● **Desafios**:
a. Reproduza uma parte do trecho sobre superar um amor, começando nas palavras "Superar um amor perdido, como" e parando depois de "horário de almoço.".
b. Segundo o trecho sobre superar um amor, o que superar um amor perdido, como um vício, requer que se evite?

● **Trecho de origem**:
"""
Superar um amor é, por muitas vezes, como livrar-se de um vício; envolve pequenos sacrifícios, mudanças de hábito, dor e longas crises de abstinência. Ainda assim, livrar-se de um querer-ruim é, na maioria arrasadora das vezes, o certo a ser feito; de nada adianta manter algo morto em si, para correr o risco de morrer em vida.
Superar um amor perdido, como um vício, requer que se evite o primeiro gole: nada de entrar no Facebook só para ver se a pessoa está online, nada de olhar pela janela no horário que a pessoa costuma passar em frente à sua casa. Requer essa força de vontade para evitar as pequenas doses de memórias. Você precisa passar pelo fim do roubar-cigarros, pelo cessar de cheirar-o-vinho-alheio. Precisa evitar de ir propositalmente a lugares em que sabe que irá encontrá-la, ou acampar em frente ao emprego da pessoa só para vê-la sair no horário de almoço.
"""
● **Linhas de dados**:
"""
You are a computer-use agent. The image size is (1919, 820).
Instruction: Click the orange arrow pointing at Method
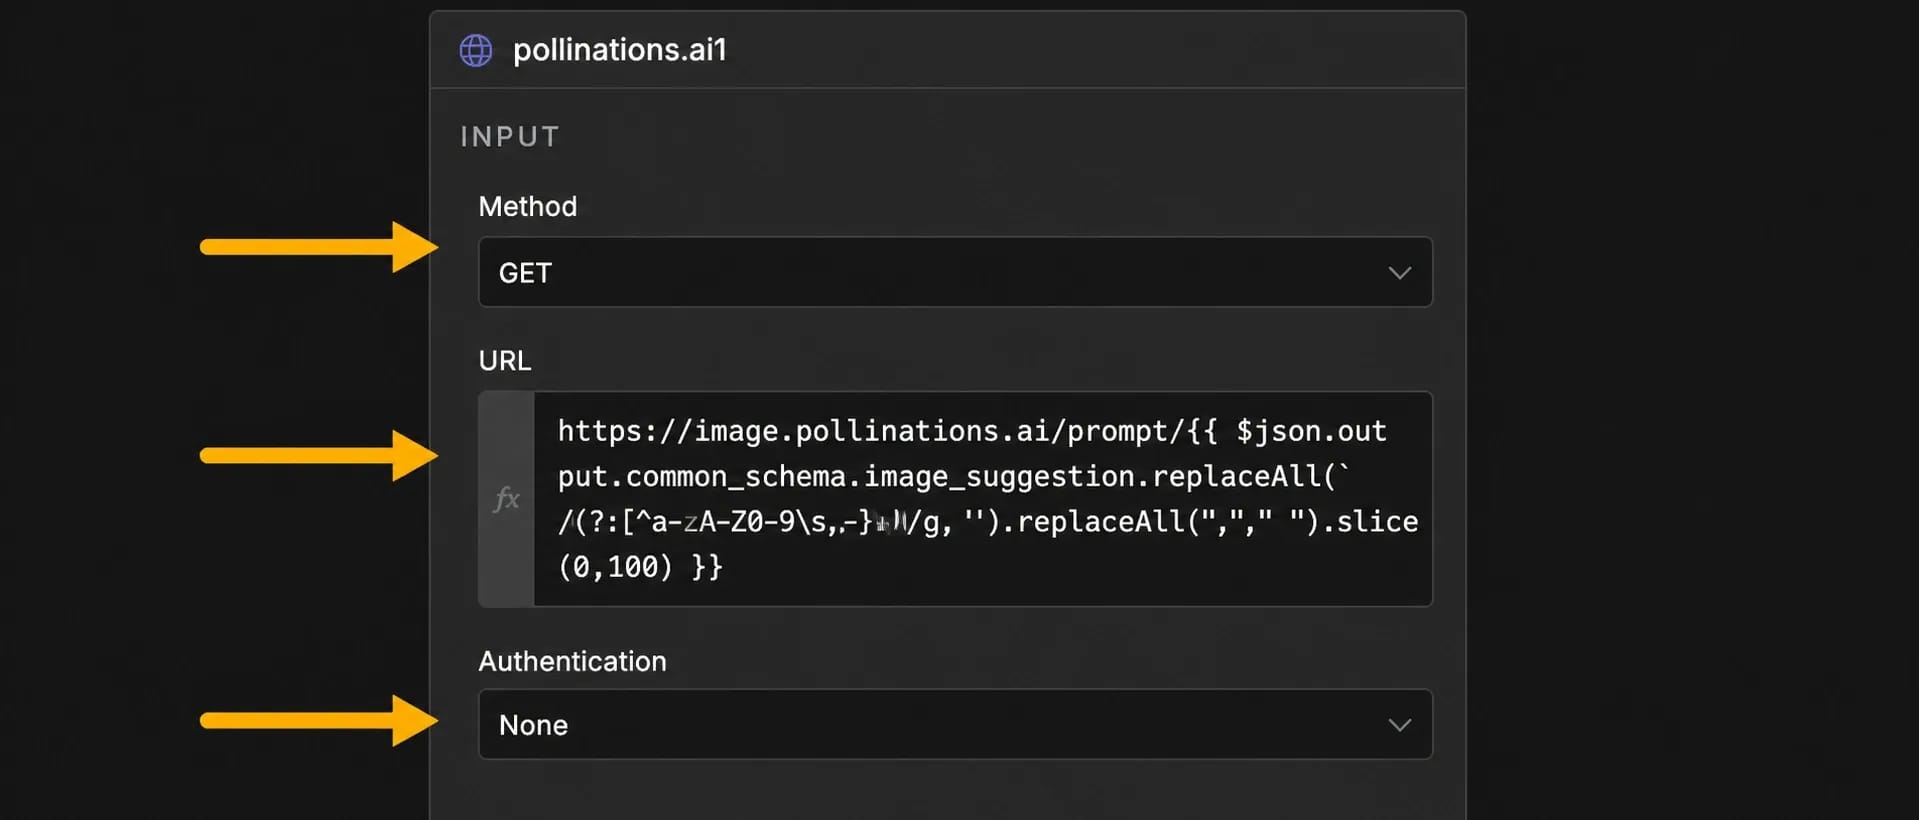[319, 247]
"""
● **Lista de respostas**:
a.
Superar um amor perdido, como um vício, requer que se evite o primeiro gole: nada de entrar no Facebook só para ver se a pessoa está online, nada de olhar pela janela no horário que a pessoa costuma passar em frente à sua casa. Requer essa força de vontade para evitar as pequenas doses de memórias. Você precisa passar pelo fim do roubar-cigarros, pelo cessar de cheirar-o-vinho-alheio. Precisa evitar de ir propositalmente a lugares em que sabe que irá encontrá-la, ou acampar em frente ao emprego da pessoa só para vê-la sair no horário de almoço.

b. O primeiro gole.